WORK TASK | Wherever an image appears in the data, omit it and copy all the remaining text word for word.

Start of SUPPLIED DATA

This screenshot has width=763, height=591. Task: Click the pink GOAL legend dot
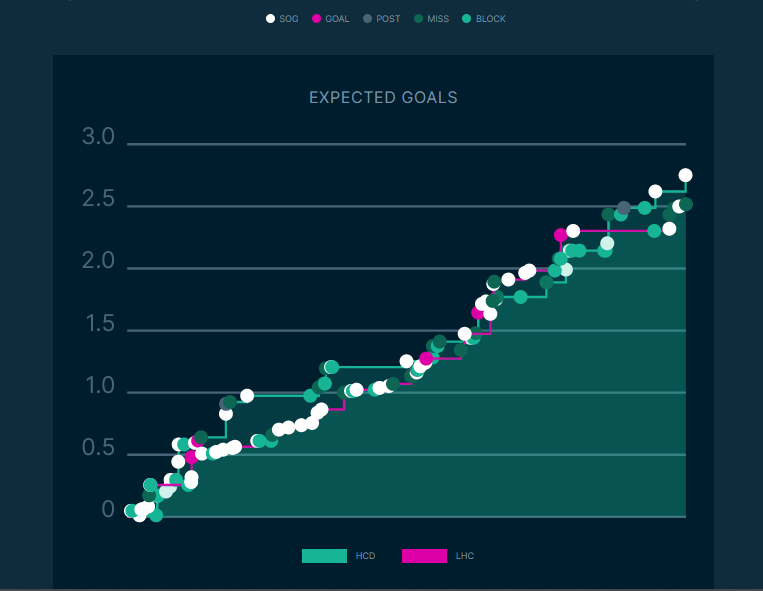pos(317,19)
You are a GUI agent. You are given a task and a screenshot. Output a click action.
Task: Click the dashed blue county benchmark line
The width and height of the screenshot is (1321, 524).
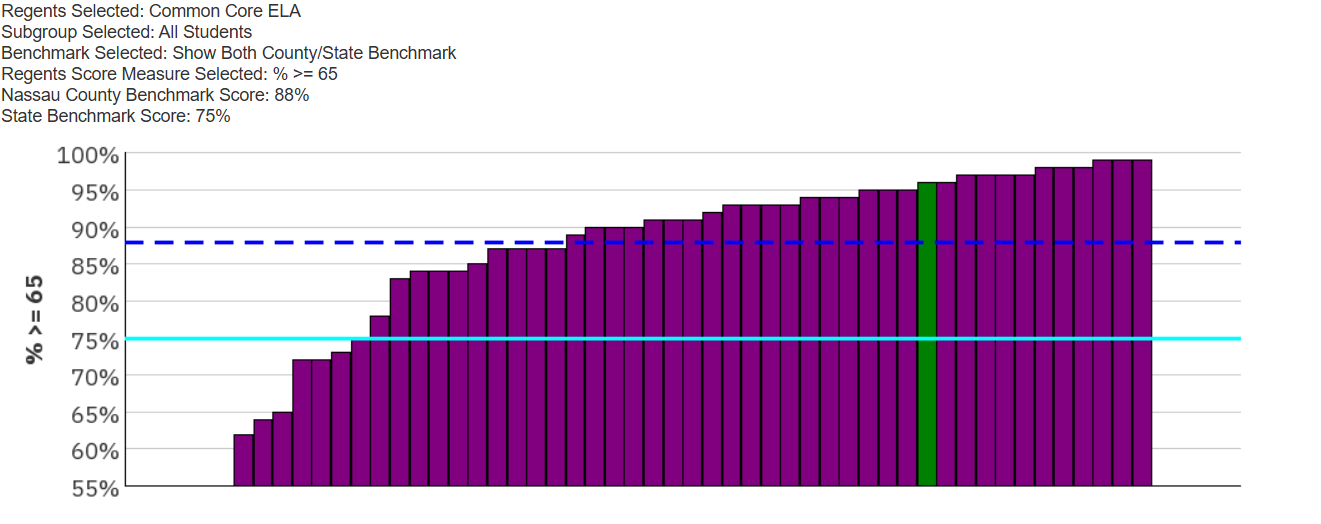coord(683,242)
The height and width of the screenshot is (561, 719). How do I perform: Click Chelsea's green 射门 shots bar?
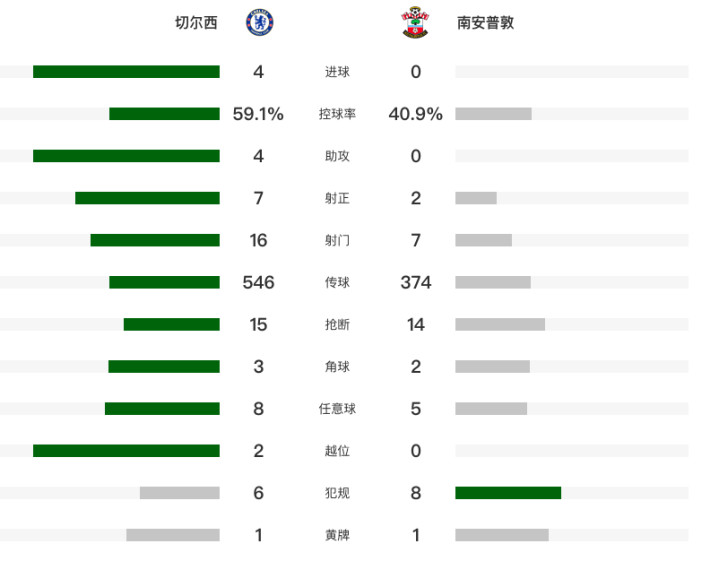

End of SUPPLIED DATA

WRITTEN RESPONSE |
This screenshot has width=763, height=591. Task: Click the pink GOAL legend dot
pos(317,19)
You are a GUI agent. You are given a task and a screenshot. Output a click action.
Task: Click the dashed blue county benchmark line
The width and height of the screenshot is (1321, 524).
coord(683,242)
The height and width of the screenshot is (561, 719). How do I perform: Click Chelsea's green 射门 shots bar?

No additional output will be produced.